XRPの7日間の建玉変化は、8日間で28ポイント急変し、8月29日の-27%から9月6日の+1%へと動いた。一方で、BinanceのパーペチュアルCVDは下落を続け、さらに新しい安値を更新した。
9月6日時点で、BinanceのXRPの建玉は約2億4400万ドルだったが、パーペチュアルCVDは約-8億9710万ドルまで低下した。
同時に、集中型取引所における推定スポットCVDは約-14億ドルに達し、観測期間中で最も低い水準となった。
建玉が回復し、かつパーペチュアルCVDが下落している組み合わせは、特に注目に値する。
建玉(オープン・インタレスト)が増加している一方で、テイカー・フローが売り手側の活動に支配された状態のままであるなら、それは既存のロングの決済だけで値動きが起きているのではなく、新たなショートのエクスポージャーが追加されていることと整合的です。

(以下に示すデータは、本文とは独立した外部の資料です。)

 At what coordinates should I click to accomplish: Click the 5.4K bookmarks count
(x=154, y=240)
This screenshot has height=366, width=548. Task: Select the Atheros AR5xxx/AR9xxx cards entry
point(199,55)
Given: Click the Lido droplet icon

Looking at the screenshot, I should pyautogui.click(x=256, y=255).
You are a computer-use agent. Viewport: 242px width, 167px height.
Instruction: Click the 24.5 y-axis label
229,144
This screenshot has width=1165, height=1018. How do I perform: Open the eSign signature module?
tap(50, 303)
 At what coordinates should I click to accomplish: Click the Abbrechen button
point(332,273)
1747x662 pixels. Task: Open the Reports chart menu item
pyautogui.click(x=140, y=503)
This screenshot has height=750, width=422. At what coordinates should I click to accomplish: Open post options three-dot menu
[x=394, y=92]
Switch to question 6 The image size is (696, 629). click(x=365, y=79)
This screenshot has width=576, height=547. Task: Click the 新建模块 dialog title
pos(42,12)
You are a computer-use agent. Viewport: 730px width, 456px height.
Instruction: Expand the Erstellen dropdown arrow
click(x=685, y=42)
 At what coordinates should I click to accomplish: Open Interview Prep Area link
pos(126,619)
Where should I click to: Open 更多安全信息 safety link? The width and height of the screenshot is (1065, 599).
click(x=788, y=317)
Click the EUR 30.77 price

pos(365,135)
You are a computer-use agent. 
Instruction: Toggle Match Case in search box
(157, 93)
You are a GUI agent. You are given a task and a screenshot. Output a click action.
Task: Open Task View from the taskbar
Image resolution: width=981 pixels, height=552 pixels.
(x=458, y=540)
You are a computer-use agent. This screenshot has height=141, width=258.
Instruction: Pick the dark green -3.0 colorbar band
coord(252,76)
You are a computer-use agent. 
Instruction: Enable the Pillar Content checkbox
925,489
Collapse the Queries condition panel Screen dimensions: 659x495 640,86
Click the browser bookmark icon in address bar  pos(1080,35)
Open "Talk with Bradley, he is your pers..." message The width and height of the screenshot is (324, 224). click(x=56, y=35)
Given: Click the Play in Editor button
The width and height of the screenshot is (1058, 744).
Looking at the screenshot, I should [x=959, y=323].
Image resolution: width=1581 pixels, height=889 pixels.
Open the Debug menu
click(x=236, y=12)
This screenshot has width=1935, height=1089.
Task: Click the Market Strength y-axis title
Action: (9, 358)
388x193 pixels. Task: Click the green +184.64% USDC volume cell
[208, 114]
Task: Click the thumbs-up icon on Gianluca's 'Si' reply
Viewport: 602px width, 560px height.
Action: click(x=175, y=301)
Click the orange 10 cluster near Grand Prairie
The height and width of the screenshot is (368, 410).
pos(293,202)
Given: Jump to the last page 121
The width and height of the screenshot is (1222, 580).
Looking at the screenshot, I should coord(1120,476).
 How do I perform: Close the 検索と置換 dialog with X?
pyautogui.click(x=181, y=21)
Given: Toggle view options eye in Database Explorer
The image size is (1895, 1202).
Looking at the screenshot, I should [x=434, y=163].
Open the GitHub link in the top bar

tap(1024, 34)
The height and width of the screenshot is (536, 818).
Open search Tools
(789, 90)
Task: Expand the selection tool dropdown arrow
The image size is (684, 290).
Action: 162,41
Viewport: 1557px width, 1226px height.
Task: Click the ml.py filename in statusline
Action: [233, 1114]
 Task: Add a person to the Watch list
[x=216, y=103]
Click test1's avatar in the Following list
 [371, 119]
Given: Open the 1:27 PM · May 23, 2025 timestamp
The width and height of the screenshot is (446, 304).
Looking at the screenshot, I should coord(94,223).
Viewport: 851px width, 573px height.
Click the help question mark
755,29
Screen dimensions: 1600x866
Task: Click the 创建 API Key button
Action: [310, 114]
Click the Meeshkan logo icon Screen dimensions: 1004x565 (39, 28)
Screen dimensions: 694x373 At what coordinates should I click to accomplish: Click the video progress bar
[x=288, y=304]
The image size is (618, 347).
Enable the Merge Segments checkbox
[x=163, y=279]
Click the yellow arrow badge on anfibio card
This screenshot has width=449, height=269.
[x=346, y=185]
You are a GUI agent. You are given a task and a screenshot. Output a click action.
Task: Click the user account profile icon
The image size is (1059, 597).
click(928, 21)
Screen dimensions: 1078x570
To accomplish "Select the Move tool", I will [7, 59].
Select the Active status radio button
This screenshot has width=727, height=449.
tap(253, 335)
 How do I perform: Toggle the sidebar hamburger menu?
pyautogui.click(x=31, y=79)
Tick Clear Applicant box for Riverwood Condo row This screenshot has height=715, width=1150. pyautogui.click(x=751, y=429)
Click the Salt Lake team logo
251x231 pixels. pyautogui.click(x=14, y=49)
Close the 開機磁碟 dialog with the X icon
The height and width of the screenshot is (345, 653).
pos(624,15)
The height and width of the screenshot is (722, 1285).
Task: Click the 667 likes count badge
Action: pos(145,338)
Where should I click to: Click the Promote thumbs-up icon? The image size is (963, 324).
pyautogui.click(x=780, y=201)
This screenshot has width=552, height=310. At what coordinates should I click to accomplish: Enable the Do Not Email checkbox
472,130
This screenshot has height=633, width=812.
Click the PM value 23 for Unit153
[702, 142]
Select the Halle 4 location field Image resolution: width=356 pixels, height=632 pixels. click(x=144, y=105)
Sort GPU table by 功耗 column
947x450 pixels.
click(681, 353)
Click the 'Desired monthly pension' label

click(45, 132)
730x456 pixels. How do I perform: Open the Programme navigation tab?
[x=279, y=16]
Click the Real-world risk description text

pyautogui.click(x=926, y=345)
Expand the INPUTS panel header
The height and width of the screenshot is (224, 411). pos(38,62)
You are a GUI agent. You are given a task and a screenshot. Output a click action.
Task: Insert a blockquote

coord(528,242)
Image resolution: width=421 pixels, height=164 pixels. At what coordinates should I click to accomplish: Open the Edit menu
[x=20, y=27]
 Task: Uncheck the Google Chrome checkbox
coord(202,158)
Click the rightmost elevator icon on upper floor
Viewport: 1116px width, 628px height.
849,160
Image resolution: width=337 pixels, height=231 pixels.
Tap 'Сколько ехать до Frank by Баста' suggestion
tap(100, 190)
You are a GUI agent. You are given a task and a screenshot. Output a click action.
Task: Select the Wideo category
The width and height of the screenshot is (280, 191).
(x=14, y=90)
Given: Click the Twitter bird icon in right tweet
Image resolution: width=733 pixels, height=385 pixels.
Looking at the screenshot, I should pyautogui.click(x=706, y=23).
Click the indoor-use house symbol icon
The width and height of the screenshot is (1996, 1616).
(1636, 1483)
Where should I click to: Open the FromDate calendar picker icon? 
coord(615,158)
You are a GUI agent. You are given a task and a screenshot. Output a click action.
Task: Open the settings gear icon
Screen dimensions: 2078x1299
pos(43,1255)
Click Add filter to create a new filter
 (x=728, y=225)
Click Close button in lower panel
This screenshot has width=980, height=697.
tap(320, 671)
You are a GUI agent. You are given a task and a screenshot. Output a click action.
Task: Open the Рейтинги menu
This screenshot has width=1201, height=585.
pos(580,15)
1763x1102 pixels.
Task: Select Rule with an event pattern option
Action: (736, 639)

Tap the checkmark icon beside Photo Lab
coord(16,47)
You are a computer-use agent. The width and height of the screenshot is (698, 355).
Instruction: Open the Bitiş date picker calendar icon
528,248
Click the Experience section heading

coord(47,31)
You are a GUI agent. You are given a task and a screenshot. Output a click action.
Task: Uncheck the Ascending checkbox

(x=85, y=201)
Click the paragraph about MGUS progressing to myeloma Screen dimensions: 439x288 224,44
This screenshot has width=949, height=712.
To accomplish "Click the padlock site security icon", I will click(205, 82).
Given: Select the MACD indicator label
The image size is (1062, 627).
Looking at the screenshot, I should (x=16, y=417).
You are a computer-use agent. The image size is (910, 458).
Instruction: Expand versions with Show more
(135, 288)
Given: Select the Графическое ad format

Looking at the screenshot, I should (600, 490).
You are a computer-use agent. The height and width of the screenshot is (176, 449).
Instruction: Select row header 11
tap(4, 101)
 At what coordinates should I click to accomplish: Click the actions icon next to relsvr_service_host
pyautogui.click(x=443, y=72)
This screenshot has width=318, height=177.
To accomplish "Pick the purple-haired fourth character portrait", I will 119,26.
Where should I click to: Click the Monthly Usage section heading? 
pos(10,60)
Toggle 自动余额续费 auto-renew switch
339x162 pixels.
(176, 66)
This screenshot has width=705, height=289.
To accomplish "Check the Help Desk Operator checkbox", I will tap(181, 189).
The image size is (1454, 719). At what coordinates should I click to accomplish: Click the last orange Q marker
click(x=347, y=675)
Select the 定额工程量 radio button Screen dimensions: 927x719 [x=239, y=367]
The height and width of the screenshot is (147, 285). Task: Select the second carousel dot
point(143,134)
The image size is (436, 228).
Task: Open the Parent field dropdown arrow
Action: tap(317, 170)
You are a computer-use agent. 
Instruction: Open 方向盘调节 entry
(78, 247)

それは8月下旬のデレバレッジ局面からの転換を示しています。
オープン・インタレストの成長は7日間の下落(27%)から回復して、わずかにプラスの領域に戻りました。しかし、積極的なデリバティブのフローは依然として売り手に傾いたままです。
それでもXRPはおよそ1.42ドル付近で取引されており、価格とデリバティブのポジショニングの間に乖離が生じました。
データだけでは、すべての新規に建てられたポジションの動機を特定することはできませんが、建玉の増加と、継続的にマイナスのパーペチュアルCVDの組み合わせは、ベア(売り)側のテイカー・ポジショニングがなおアクティブであり、トレーダーがより低い価格が来るとの見通しに沿ってエクスポージャーを追加し続けていることを示唆しています。
現物市場は全体として慎重なトーンを補強しており、主要な集中型取引所における推定CVDも新たな安値まで低下しています。
現時点では、XRPは不自然な構造を見せています。新しいデリバティブのエクスポージャーが回復しているものの、そのポジショニングの攻勢側は、価格が比較的底堅い状態にあるにもかかわらず、引き続き売り手を優先しています。